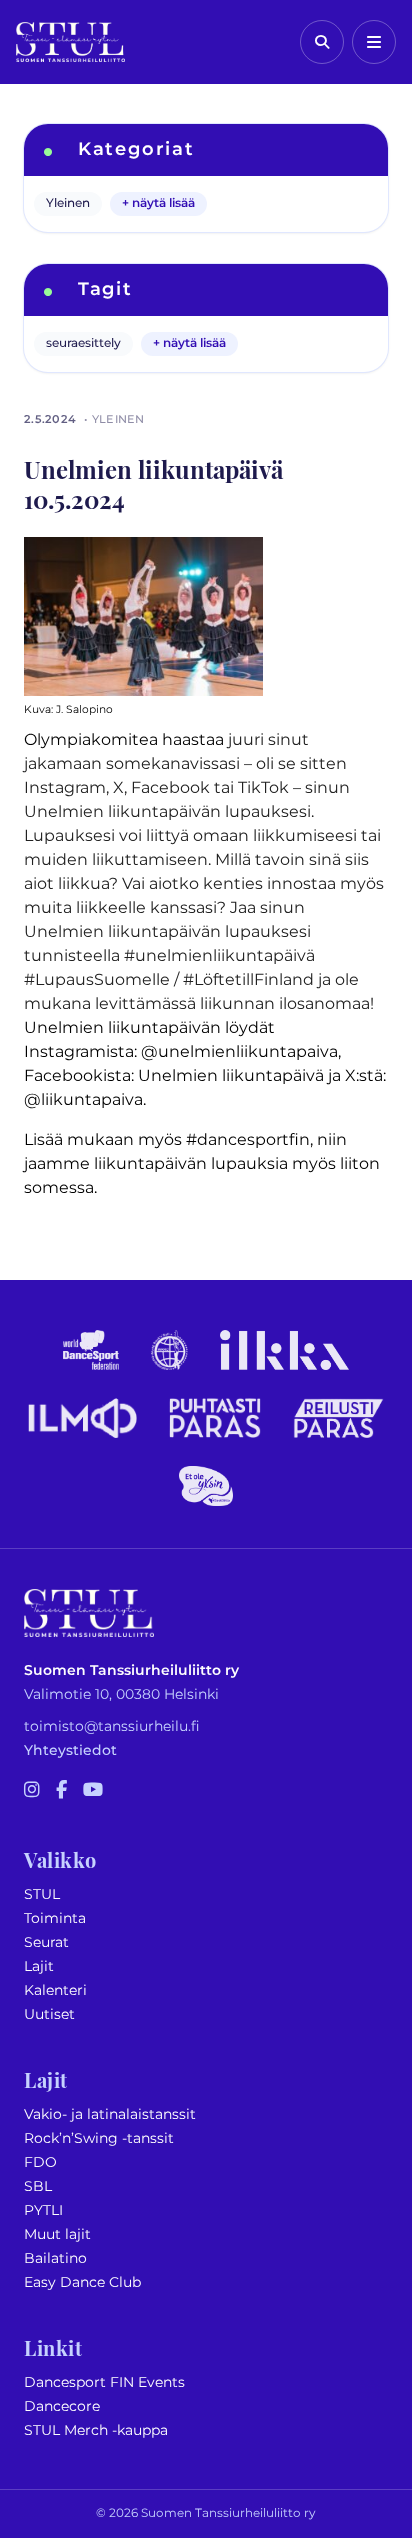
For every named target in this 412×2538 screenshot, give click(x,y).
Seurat (46, 1942)
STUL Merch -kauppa (96, 2430)
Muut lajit (57, 2234)
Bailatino (55, 2258)
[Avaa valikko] (374, 42)
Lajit (39, 1966)
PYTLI (43, 2210)
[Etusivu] (70, 42)
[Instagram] (32, 1791)
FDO (40, 2162)
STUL (42, 1894)
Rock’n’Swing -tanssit (99, 2138)
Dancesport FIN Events (104, 2382)
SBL (38, 2186)
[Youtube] (93, 1791)
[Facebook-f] (61, 1791)
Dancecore (62, 2406)
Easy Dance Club (82, 2282)
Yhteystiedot (70, 1750)
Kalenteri (55, 1990)
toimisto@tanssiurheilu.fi (112, 1726)
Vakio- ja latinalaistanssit (110, 2114)
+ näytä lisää (158, 203)
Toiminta (55, 1918)
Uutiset (49, 2014)
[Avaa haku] (322, 42)
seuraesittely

+-------+

• _Description of the task_
Return the whole listing word for word. Pictures stay out of it.

• _Response to this exercise_
For every named target in this 412×2538 screenshot, give click(x,y).
Seurat (46, 1942)
STUL Merch -kauppa (96, 2430)
Muut lajit (57, 2234)
Bailatino (55, 2258)
[Avaa valikko] (374, 42)
Lajit (39, 1966)
PYTLI (43, 2210)
[Etusivu] (70, 42)
[Instagram] (32, 1791)
FDO (40, 2162)
STUL (42, 1894)
Rock’n’Swing -tanssit (99, 2138)
Dancesport FIN Events (104, 2382)
SBL (38, 2186)
[Youtube] (93, 1791)
[Facebook-f] (61, 1791)
Dancecore (62, 2406)
Easy Dance Club (82, 2282)
Yhteystiedot (70, 1750)
Kalenteri (55, 1990)
toimisto@tanssiurheilu.fi (112, 1726)
Vakio- ja latinalaistanssit (110, 2114)
+ näytä lisää (158, 203)
Toiminta (55, 1918)
Uutiset (49, 2014)
[Avaa haku] (322, 42)
seuraesittely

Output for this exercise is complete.